→ **Explorar o material**:
1: Verta para inglês a seguinte frase do excerto sobre a resposta das empresas ao coronavírus: «Os gestores não sabem com clareza como preparar as suas organizações para um evento pandémico global.»
2: Extraia do excerto sobre a resposta das empresas ao coronavírus o trecho que começa em "Na MIT Sloan" e termina em "uma crise global.".

→ **Excerto fornecido**:
========

As empresas e os colaboradores no epicentro do surto de COVID-19 revelam o que funciona em tempo de crise – e o que não funciona. Tendo por base o exemplo da China.

Na MIT Sloan Management Review, Michael Hudecheck, Charlotta Sirén, Dietmar Grichnick e Joakim Wincent* escreveram um artigo sobre como podem as empresas responder ao novo coronavírus, começando por destacar que líderes de todo o mundo enfrentam uma dupla ansiedade: qual o impacto do surto de coronavírus (COVID-19) na economia e o que devem fazer as empresas para se prepararem.

Os cientistas há muito que avisavam que as doenças infecciosas emergentes representam uma nova realidade com potencial para causar sofrimento humano e crises financeiras sem precedentes. O epicentro da pandemia foi a cidade de Wuhan, na China – situação declarada no dia 31 de Dezembro de 2019 – mas hoje é já uma crise global.

Os gestores não sabem com clareza como preparar as suas organizações para um evento pandémico global. A Organização Mundial de Saúde (OMS) registou 1438 epidemias entre 2011 e 2018 e nota: «Além da perda de vidas humanas, as epidemias e as pandemias devastam as economias.»

========

→ **Dados armazenados**:

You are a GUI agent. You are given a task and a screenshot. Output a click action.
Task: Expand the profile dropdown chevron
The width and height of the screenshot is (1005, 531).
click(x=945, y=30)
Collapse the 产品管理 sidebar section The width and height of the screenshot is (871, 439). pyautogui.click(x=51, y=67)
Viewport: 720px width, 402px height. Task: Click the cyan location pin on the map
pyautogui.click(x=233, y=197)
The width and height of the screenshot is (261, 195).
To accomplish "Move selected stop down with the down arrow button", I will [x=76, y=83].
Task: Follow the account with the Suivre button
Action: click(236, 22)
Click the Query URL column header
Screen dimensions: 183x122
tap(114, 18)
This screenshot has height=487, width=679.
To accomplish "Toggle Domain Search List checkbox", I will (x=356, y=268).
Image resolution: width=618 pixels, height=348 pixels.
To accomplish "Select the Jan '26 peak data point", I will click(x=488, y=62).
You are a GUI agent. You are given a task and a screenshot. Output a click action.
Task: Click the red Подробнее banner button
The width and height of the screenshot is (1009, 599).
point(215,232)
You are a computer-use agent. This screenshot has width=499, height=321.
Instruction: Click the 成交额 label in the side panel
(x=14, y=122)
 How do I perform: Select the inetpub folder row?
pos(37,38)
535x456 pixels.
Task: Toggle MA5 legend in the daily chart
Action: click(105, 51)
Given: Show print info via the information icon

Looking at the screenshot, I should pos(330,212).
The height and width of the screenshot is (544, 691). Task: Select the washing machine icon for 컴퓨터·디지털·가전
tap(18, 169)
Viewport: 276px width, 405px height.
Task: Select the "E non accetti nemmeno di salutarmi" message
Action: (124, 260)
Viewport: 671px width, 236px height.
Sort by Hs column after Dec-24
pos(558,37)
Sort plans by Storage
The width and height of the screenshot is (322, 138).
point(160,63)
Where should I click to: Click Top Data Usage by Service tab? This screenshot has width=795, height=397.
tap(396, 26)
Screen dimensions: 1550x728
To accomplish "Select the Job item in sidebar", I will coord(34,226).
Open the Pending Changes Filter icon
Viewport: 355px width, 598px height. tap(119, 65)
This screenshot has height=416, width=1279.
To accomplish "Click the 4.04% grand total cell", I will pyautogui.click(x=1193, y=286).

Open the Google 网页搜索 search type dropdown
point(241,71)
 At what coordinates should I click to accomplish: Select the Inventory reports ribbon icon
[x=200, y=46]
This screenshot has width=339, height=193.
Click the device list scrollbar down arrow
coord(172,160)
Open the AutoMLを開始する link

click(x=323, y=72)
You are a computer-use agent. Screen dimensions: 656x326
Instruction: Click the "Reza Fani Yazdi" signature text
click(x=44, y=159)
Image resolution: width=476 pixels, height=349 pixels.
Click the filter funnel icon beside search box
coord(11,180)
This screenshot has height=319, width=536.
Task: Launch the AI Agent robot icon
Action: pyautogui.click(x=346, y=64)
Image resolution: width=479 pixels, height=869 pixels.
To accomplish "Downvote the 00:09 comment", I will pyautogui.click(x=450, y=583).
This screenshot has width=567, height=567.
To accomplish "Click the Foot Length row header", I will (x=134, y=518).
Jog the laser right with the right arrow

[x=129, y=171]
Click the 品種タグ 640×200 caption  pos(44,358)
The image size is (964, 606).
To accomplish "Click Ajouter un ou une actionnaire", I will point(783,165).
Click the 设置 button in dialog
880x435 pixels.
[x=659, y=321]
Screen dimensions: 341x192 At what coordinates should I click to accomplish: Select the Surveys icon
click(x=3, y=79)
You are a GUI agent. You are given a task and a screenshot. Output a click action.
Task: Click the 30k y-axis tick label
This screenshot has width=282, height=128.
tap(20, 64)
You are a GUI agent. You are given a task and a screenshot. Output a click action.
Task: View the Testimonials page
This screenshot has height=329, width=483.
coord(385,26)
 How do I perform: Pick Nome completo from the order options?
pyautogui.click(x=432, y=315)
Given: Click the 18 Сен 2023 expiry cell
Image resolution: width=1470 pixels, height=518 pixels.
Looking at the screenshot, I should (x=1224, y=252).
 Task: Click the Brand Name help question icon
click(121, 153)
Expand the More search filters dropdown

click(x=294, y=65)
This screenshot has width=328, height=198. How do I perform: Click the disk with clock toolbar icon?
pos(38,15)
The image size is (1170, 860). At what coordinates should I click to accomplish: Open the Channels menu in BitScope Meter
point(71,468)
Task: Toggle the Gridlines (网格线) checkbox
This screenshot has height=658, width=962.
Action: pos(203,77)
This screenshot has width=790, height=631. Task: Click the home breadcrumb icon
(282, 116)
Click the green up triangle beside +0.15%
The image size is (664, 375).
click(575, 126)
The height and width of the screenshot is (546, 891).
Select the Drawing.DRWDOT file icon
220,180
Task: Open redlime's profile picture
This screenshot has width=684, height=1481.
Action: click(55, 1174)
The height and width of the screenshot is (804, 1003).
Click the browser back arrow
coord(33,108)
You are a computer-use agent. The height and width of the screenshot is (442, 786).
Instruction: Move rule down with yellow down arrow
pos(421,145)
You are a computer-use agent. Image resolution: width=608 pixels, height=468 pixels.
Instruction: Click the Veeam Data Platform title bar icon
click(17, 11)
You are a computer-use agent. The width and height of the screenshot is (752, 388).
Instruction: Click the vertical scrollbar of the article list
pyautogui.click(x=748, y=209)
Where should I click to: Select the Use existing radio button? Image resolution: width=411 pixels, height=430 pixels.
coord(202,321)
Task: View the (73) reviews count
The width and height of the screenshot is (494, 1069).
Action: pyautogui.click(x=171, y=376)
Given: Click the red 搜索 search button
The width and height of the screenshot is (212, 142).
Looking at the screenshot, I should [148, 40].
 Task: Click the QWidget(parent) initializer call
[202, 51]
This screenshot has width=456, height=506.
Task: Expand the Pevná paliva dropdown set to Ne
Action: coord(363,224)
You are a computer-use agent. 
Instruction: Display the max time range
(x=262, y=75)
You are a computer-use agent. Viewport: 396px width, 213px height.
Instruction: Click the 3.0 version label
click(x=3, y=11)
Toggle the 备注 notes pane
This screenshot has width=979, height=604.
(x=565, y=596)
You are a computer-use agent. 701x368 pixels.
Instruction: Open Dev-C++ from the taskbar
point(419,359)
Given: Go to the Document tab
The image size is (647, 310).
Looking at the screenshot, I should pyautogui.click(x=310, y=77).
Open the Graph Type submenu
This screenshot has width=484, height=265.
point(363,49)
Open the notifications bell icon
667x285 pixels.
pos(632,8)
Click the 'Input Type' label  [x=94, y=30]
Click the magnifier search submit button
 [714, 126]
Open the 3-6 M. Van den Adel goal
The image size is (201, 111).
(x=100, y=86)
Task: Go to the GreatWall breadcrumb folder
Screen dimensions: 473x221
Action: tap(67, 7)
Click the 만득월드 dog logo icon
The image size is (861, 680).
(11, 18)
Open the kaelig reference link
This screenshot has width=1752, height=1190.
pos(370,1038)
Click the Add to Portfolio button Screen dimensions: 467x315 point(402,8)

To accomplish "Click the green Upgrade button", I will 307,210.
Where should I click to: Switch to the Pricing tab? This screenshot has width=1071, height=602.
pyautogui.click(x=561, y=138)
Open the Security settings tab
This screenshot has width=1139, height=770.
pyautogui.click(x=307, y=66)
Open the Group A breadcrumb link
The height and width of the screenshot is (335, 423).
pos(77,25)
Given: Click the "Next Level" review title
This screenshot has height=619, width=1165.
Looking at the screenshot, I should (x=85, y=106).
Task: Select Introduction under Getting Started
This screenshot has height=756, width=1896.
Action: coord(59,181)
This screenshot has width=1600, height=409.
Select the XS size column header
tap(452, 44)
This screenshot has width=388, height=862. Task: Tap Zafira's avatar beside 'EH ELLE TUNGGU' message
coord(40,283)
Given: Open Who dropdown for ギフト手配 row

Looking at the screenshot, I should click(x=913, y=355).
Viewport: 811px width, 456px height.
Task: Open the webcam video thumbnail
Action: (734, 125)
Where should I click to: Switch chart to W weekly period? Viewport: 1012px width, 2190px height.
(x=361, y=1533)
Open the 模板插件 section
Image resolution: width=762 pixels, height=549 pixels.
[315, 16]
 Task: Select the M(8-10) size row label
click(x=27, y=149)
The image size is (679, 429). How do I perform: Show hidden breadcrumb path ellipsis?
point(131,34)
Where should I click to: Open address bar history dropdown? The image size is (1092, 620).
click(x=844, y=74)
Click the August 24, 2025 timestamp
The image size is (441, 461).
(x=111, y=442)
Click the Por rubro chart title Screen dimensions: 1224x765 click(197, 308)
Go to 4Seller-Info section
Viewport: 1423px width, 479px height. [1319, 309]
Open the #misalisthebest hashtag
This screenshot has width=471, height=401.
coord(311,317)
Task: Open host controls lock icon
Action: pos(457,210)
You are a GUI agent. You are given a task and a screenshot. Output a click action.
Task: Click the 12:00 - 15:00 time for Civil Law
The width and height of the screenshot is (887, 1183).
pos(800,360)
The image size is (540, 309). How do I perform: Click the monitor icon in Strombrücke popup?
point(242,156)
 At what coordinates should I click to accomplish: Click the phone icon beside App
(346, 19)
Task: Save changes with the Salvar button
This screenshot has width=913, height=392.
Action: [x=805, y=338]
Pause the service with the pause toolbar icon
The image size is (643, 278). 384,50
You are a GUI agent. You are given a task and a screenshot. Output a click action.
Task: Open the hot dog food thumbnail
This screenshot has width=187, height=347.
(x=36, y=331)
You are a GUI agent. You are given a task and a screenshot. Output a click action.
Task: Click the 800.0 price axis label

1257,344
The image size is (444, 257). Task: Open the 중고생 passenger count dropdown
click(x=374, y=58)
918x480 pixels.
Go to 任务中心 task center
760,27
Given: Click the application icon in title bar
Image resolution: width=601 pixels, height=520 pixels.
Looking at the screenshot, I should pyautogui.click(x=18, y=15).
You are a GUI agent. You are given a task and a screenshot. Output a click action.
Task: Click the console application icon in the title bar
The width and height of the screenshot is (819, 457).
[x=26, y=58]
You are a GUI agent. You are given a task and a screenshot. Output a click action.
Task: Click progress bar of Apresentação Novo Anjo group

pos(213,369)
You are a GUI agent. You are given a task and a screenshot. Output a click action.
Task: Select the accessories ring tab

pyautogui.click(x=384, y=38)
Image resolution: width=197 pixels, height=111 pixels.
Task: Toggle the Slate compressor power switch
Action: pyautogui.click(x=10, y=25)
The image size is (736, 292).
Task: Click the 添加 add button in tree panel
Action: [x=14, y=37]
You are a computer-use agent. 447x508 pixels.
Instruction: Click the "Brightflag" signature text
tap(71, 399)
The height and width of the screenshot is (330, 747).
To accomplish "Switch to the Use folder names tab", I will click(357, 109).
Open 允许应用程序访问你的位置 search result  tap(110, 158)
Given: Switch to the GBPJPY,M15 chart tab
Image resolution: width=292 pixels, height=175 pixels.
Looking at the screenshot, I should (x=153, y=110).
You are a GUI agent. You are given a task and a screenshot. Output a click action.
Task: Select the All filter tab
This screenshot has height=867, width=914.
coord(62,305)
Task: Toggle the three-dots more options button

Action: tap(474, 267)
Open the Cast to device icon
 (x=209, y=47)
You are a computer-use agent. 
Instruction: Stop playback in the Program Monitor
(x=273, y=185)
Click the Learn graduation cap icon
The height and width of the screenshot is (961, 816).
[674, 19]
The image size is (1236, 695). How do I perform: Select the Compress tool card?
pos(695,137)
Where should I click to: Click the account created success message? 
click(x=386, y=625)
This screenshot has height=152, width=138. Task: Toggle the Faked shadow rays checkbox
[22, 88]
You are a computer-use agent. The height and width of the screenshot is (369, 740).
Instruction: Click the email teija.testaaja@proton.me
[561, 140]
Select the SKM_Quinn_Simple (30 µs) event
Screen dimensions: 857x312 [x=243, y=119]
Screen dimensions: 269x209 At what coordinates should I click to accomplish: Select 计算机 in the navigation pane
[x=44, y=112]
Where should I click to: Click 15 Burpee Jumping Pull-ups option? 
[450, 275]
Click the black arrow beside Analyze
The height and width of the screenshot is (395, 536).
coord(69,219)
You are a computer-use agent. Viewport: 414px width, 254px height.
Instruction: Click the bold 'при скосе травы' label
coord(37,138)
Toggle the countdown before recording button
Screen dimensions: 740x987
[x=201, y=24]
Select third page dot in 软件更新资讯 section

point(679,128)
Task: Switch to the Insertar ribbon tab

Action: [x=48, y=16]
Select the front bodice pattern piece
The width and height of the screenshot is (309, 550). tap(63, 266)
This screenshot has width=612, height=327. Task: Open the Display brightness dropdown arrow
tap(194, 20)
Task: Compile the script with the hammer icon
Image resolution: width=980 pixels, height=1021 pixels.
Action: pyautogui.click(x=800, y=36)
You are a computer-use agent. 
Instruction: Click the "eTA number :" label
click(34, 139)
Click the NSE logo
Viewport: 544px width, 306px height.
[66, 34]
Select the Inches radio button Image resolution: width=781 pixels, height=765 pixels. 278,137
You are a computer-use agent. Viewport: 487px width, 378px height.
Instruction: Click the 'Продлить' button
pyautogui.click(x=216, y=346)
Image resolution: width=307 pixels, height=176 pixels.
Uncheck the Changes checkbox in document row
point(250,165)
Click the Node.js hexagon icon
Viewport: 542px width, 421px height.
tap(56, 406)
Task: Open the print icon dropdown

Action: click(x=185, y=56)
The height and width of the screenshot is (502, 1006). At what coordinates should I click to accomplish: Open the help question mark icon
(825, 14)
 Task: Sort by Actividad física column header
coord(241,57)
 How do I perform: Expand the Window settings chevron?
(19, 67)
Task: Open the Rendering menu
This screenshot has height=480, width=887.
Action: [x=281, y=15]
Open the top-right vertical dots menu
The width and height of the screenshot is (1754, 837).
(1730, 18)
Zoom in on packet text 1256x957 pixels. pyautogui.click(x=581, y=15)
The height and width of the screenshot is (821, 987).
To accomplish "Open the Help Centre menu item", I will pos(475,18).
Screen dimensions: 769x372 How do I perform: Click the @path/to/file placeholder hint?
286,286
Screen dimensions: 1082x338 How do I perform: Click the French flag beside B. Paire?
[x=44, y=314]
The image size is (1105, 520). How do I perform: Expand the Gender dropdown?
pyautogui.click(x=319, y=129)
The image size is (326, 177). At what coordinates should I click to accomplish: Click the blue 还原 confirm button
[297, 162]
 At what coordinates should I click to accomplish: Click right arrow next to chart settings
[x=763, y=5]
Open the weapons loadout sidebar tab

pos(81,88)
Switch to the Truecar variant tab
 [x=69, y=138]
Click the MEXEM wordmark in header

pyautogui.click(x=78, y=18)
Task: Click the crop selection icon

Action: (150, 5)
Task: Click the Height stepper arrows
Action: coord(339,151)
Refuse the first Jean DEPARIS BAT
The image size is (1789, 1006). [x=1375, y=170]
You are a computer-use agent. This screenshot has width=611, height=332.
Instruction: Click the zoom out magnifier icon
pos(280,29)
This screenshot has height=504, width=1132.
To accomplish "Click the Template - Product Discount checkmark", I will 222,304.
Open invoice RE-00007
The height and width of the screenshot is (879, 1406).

========

→ **Resolução dos exercícios**:
1: Managers do not clearly know how to prepare their organizations for a global pandemic event.

2:
Na MIT Sloan Management Review, Michael Hudecheck, Charlotta Sirén, Dietmar Grichnick e Joakim Wincent* escreveram um artigo sobre como podem as empresas responder ao novo coronavírus, começando por destacar que líderes de todo o mundo enfrentam uma dupla ansiedade: qual o impacto do surto de coronavírus (COVID-19) na economia e o que devem fazer as empresas para se prepararem.

Os cientistas há muito que avisavam que as doenças infecciosas emergentes representam uma nova realidade com potencial para causar sofrimento humano e crises financeiras sem precedentes. O epicentro da pandemia foi a cidade de Wuhan, na China – situação declarada no dia 31 de Dezembro de 2019 – mas hoje é já uma crise global.